Snakes are one of them things that I really don't care for. I mean they move without wings legs or flippers! What's up with that?! Regardless I never kill them since whenever I see one, they don't bother me, so I figure live and let live. That was a pretty interesting post, and like many others, I had heard but never knew. So wow!


----------



## ntvtxn (Jul 19, 2012)

I hadn't heard that about black snakes. I might have to rethink my view on some snakes


----------



## 1969cj-5 (Sep 14, 2011)

They will also eat your eggs...


----------



## HarleyRider (Mar 1, 2010)

I never kill anything that ain't tryin' to kill me (unless it is an animal that's gonna be my dinner).


----------



## *Andi (Nov 8, 2009)

1969cj-5 said:


> They will also eat your eggs...


That are only days from the hatch! :gaah:

They also like new born baby rabbits. :club:

I'll leave them alone if they will leave my critters alone.

(Cool pictures! Thanks for posting!):flower:


----------



## lazydaisy67 (Nov 24, 2011)

eeewwwww!!!!!! I don't think I'd be living wherever that is where there's rattle snakes and black snakes hanign out in my yard. I'd have to move


----------



## BillS (May 30, 2011)

We don't have poisonous snakes where I live. I know we have some bigger snakes but I've never seen one that wasn't a garter snake or a grass snake. I found a link to snakes that are found in Wisconsin:

http://www.uncledavesenterprise.com/file/wisconsin/snakes/Snakes of Wisconsin.pdf

There's one called a Northern Redbelly snake that's only 8-10 inches long. That would be a perfect size to put in a 10 gallon aquarium and feed it worms.


----------



## Beaniemaster2 (May 22, 2012)

When we bought our farm we were told to leave the black snakes alone cause they take care of the mice but after one got 8 of our new chicks we had no other choice but to kill it... Hate to kill anything but sometimes.....


----------



## Jezcruzen (Oct 21, 2008)

I was out by my chicken house this morning and watched what looked to be a 6' black snake crawled out of the woods and along the enclosure, then slither into the fence and proceed beneath the hen house. I watched from just a few feet away while having a .22 pistol on my hip with the first two shots being rat shot.

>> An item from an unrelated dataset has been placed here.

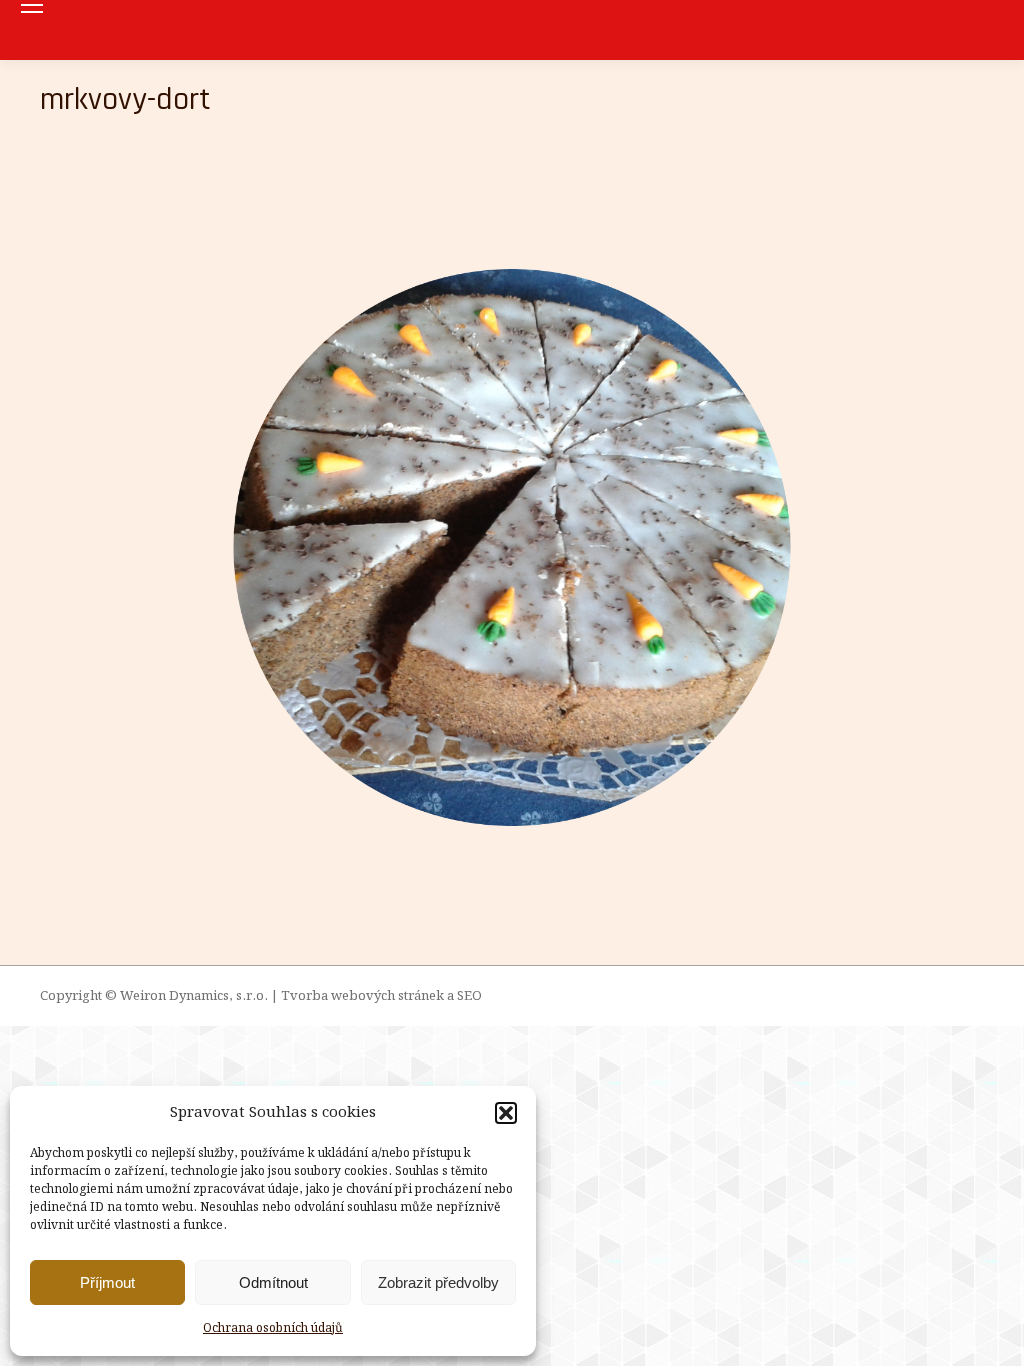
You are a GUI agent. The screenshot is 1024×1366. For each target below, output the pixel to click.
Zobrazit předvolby (438, 1282)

Did I shoot the snake? Nope! I'll gladly allow him/her an egg or two knowing its around.


----------



## talob (Sep 16, 2009)

When I was building the chicken coop I had a big black snake up the oak tree outside the coop after a dove nest, fliped the snake out of the nest but didnt kill it,then I snake proffed the chicken coop (I hope) I do like haveing anything around that eat mice and poisinous snakes, can't tolerate either. Oh by the way the chickens eat mice and small snakes damnd things will eat anything that don't eat them first!


----------



## Zanazaz (Feb 14, 2012)

Cool photos. Any idea where the photos were taken? Not all "black" snakes eat other snakes. Black Kingsnakes eat other snakes. They will take other prey, like lizards, rodents ( another reason not to kill them ), birds, and eggs.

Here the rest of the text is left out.